If you have Covid-19, what do you have to lose? Without evidence of clinical benefit from well-designed randomized clinical trials, the life you lose could be your own. We’ve also got to beware of policy vultures, who never let a crisis go to waste. These are groups, like the Goldwater Institute and others, who see this moment as just another reason to suggest that the FDA is standing in the way of access to new treatments and demand rollback of more regulations that protect us from unsafe and ineffective drugs. Lastly, we have to keep an eye on the state of medical research and drug development.
We’ve seen a crisis in leadership throughout the SARS-CoV2 pandemic. It’s absolutely crucial to advocate a coordinated, fast-tracked effort bringing together all our nation’s research agencies, academic centers, and drug companies to move us more expeditiously to the goal of an effective treatment for Covid-19. James Krellenstein, from PreP4All, which is issuing a report shortly on the state of anti–SARS-CoV2 research, warned me this week that what they’re seeing is a lack of leadership of this critical national project.

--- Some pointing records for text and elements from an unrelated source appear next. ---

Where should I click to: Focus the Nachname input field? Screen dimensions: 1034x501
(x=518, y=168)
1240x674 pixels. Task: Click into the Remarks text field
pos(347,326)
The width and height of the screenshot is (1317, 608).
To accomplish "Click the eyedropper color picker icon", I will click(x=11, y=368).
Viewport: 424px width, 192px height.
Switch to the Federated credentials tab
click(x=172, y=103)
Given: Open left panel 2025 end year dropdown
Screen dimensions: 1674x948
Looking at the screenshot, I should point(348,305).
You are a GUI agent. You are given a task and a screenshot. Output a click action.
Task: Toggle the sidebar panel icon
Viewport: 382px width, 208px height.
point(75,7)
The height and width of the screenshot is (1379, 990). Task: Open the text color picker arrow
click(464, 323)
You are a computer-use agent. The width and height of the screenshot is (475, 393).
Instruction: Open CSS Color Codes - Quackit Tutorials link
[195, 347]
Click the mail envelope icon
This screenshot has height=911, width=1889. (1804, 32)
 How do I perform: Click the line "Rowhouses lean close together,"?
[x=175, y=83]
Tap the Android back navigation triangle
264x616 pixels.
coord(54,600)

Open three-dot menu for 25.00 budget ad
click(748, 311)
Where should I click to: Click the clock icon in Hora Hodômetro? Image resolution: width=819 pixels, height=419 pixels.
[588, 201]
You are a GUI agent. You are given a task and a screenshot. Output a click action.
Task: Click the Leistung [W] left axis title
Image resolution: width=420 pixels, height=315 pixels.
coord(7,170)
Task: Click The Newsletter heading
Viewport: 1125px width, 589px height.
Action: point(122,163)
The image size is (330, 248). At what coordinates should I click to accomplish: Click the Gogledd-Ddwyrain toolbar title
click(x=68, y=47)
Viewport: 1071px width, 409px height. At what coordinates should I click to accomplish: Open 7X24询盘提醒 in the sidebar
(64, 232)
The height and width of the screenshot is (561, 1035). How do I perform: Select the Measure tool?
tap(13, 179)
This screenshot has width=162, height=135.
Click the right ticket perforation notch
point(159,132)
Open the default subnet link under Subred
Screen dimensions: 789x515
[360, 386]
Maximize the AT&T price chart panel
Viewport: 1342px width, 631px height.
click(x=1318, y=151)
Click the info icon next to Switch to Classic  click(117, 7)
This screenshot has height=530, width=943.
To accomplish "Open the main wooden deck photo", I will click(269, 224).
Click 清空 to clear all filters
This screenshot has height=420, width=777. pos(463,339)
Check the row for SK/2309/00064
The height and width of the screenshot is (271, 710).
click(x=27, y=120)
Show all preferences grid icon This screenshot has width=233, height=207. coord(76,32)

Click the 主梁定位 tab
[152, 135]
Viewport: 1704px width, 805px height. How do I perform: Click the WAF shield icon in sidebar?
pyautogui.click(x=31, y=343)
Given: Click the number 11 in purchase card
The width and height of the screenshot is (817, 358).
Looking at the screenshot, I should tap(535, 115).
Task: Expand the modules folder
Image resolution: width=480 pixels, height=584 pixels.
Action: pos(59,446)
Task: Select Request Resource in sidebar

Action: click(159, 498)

The problems that PreP4All are documenting run from basic tasks like coordinating high-throughput screening of candidate molecules active against SARS-CoV2 among all the compound libraries in the United States, in private hands or run by the US government, to the management of clinical trials to ensure we have adequately powered, well-designed studies targeting treatments based on the best scientific evidence and preliminary data. Susan Ellenberg, a professor of biostatistics at the University of Pennsylvania underscored this last point to me in a recent email: “Many sites, especially those with large numbers of patients, are doing their own trials. But we will get answers faster if people collaborate…. As some treatments show evidence of benefit we will be moving to studies of drug combinations and these trials will require larger sample sizes, meaning in most cases multicenter trials.”
That’s what’s needed. Instead. as this article goes to press there are over 100 studies of hydroxychloroquine underway, listed in the federal clinical trials registry, based on hype, hope, and desperation.